The Court held that Your Lawyers’ legitimate interests were not limited to the NDA provisions. The fact that the parties intended or contemplated a process of informal collaboration could be taken into account even though the NDA did not include any obligation to do so. Your Lawyers had legitimate interests in protecting its own proposed group claim from Harcus Sinclair setting up a rival group claim and the non-compete clause was reasonably necessary to protect those legitimate interests. It was logical and necessary that it should last for a six-year period as that roughly equated to the limitation period for claims in the emissions litigation. The non-compete clause was therefore reasonable between the parties. As for (ii), the non-compete clause was not unreasonable as being contrary to the public interest.

As for whether the non-compete clause was a solicitor’s undertaking, the Court noted that to be a solicitor’s undertaking it must be given in their “capacity as a solicitor”. This assessment involved a two-stage test: (i) whether what the undertaking requires the solicitor to do (or not do) is something that solicitors regularly carry out (or refrain from carrying out) as part of their ordinary professional practice; and (ii) whether the matter to which the undertaking relates involves the sort of work which solicitors regularly carry out as part of their ordinary professional practice.

Harcus Sinclair’s promise not to compete with Your Lawyers in the emissions litigation did not involve the sort of work that solicitors undertake not to do as part of their ordinary professional practice. The promise related to a potential business opportunity and the reason for giving it was to further the parties’ business interests, rather than that of any client. In giving the undertaking, Harcus Sinclair was acting in a business capacity rather than in a professional capacity. The non-compete clause was not, therefore, a solicitor’s undertaking.

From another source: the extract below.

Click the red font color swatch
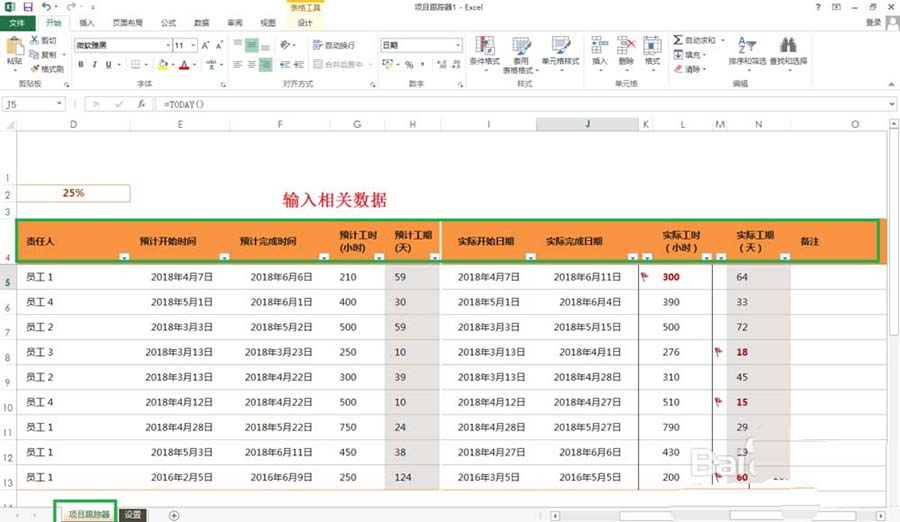This screenshot has width=900, height=522. (184, 66)
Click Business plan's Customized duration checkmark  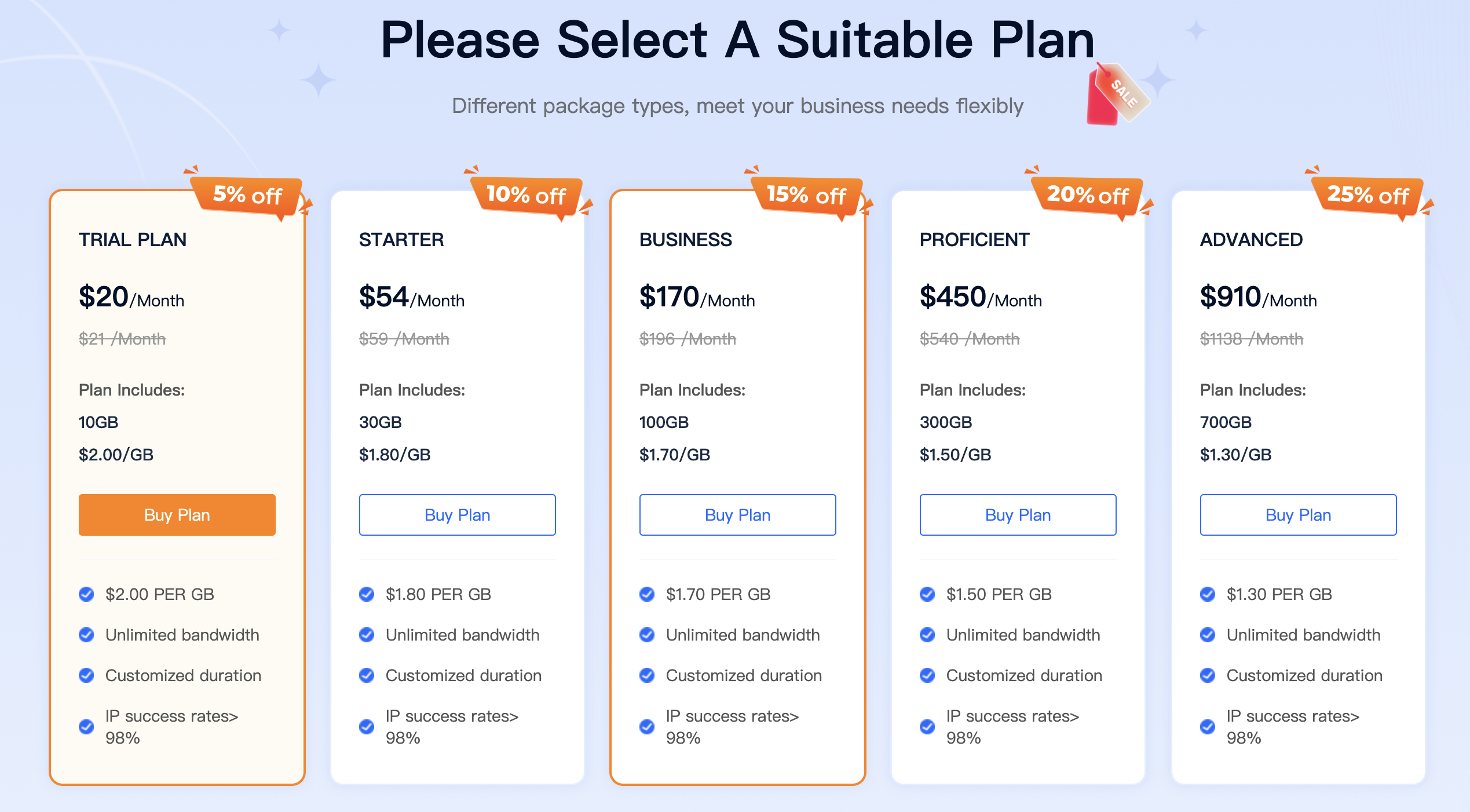[647, 675]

Although it was not necessary to decide whether, if the non-compete clause was a solicitor’s undertaking, the courts’ supervisory jurisdiction would apply to Harcus Sinclair and/or to Mr Parker, the Court explained that the courts’ inherent supervisory jurisdiction over solicitors applies because of their status as officers of the court. The question was whether that inherent jurisdiction should be extended to cover LLPs and limited companies providing legal services.

The Court held that this was not an appropriate occasion for answering that question because: (i) as the non-compete clause was not a solicitor’s undertaking, anything the Court said would not bind lower courts; (ii) a decision on this point would be assisted by submissions from professional and regulatory bodies, such as the Law Society; and (iii) the question was probably better dealt with by legislation. As matters stood, the non-compete clause would not have been enforceable against Harcus Sinclair as a solicitor’s undertaking because Harcus Sinclair, as an LLP, was not an officer of the court. It would also not have been enforceable against Mr Parker as he had given it on behalf of Harcus Sinclair.